[Task statement]: Exactly as given, write out all the entries again.

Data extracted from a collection
-- Opening Marker --
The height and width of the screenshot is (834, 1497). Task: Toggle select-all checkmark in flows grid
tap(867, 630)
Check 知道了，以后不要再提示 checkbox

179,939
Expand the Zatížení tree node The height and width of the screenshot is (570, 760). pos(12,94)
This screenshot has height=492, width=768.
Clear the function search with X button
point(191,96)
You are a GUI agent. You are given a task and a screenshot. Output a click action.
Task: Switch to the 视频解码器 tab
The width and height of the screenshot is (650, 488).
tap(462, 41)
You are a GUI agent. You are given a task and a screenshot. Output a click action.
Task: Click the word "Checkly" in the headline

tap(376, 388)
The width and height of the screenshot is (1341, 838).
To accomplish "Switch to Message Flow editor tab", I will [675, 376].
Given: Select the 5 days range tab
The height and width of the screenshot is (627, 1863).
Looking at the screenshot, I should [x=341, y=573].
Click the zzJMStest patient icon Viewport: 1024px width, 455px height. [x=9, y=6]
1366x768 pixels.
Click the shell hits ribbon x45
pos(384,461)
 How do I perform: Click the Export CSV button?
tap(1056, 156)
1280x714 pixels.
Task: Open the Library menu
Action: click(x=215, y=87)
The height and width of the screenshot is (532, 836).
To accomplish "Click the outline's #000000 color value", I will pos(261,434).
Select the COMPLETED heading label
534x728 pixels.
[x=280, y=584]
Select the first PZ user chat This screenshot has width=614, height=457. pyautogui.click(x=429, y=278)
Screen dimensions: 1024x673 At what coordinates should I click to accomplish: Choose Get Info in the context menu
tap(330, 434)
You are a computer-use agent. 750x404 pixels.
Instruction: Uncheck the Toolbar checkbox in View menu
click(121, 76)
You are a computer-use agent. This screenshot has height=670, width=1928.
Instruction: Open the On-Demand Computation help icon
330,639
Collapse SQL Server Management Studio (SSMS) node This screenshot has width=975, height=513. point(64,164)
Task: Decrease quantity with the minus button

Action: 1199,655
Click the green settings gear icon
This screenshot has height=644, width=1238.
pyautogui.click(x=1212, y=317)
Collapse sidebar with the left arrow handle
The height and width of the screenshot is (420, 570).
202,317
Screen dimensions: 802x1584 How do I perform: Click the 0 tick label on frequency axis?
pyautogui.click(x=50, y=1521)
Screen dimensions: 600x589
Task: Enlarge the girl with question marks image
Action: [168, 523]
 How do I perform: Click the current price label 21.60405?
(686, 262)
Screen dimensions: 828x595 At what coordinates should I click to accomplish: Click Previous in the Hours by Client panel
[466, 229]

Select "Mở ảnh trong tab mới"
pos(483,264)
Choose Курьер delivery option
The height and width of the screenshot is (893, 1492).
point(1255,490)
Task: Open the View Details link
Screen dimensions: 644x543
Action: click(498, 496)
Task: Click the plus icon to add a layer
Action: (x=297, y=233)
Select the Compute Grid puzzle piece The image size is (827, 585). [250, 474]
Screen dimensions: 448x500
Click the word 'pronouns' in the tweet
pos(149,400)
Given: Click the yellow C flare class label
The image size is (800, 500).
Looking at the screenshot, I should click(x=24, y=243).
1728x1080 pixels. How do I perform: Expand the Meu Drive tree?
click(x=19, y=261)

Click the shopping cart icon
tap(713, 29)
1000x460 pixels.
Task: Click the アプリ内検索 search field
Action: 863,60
-- Closing Marker --
[Finished task]:
The height and width of the screenshot is (834, 1497). Task: Toggle select-all checkmark in flows grid
tap(867, 630)
Check 知道了，以后不要再提示 checkbox

179,939
Expand the Zatížení tree node The height and width of the screenshot is (570, 760). pos(12,94)
This screenshot has height=492, width=768.
Clear the function search with X button
point(191,96)
You are a GUI agent. You are given a task and a screenshot. Output a click action.
Task: Switch to the 视频解码器 tab
The width and height of the screenshot is (650, 488).
tap(462, 41)
You are a GUI agent. You are given a task and a screenshot. Output a click action.
Task: Click the word "Checkly" in the headline

tap(376, 388)
The width and height of the screenshot is (1341, 838).
To accomplish "Switch to Message Flow editor tab", I will [675, 376].
Given: Select the 5 days range tab
The height and width of the screenshot is (627, 1863).
Looking at the screenshot, I should [x=341, y=573].
Click the zzJMStest patient icon Viewport: 1024px width, 455px height. [x=9, y=6]
1366x768 pixels.
Click the shell hits ribbon x45
pos(384,461)
 How do I perform: Click the Export CSV button?
tap(1056, 156)
1280x714 pixels.
Task: Open the Library menu
Action: click(x=215, y=87)
The height and width of the screenshot is (532, 836).
To accomplish "Click the outline's #000000 color value", I will pos(261,434).
Select the COMPLETED heading label
534x728 pixels.
[x=280, y=584]
Select the first PZ user chat This screenshot has width=614, height=457. pyautogui.click(x=429, y=278)
Screen dimensions: 1024x673 At what coordinates should I click to accomplish: Choose Get Info in the context menu
tap(330, 434)
You are a computer-use agent. 750x404 pixels.
Instruction: Uncheck the Toolbar checkbox in View menu
click(121, 76)
You are a computer-use agent. This screenshot has height=670, width=1928.
Instruction: Open the On-Demand Computation help icon
330,639
Collapse SQL Server Management Studio (SSMS) node This screenshot has width=975, height=513. point(64,164)
Task: Decrease quantity with the minus button

Action: 1199,655
Click the green settings gear icon
This screenshot has height=644, width=1238.
pyautogui.click(x=1212, y=317)
Collapse sidebar with the left arrow handle
The height and width of the screenshot is (420, 570).
202,317
Screen dimensions: 802x1584 How do I perform: Click the 0 tick label on frequency axis?
pyautogui.click(x=50, y=1521)
Screen dimensions: 600x589
Task: Enlarge the girl with question marks image
Action: [168, 523]
 How do I perform: Click the current price label 21.60405?
(686, 262)
Screen dimensions: 828x595 At what coordinates should I click to accomplish: Click Previous in the Hours by Client panel
[466, 229]

Select "Mở ảnh trong tab mới"
pos(483,264)
Choose Курьер delivery option
The height and width of the screenshot is (893, 1492).
point(1255,490)
Task: Open the View Details link
Screen dimensions: 644x543
Action: click(498, 496)
Task: Click the plus icon to add a layer
Action: (x=297, y=233)
Select the Compute Grid puzzle piece The image size is (827, 585). [250, 474]
Screen dimensions: 448x500
Click the word 'pronouns' in the tweet
pos(149,400)
Given: Click the yellow C flare class label
The image size is (800, 500).
Looking at the screenshot, I should click(x=24, y=243).
1728x1080 pixels. How do I perform: Expand the Meu Drive tree?
click(x=19, y=261)

Click the shopping cart icon
tap(713, 29)
1000x460 pixels.
Task: Click the アプリ内検索 search field
Action: 863,60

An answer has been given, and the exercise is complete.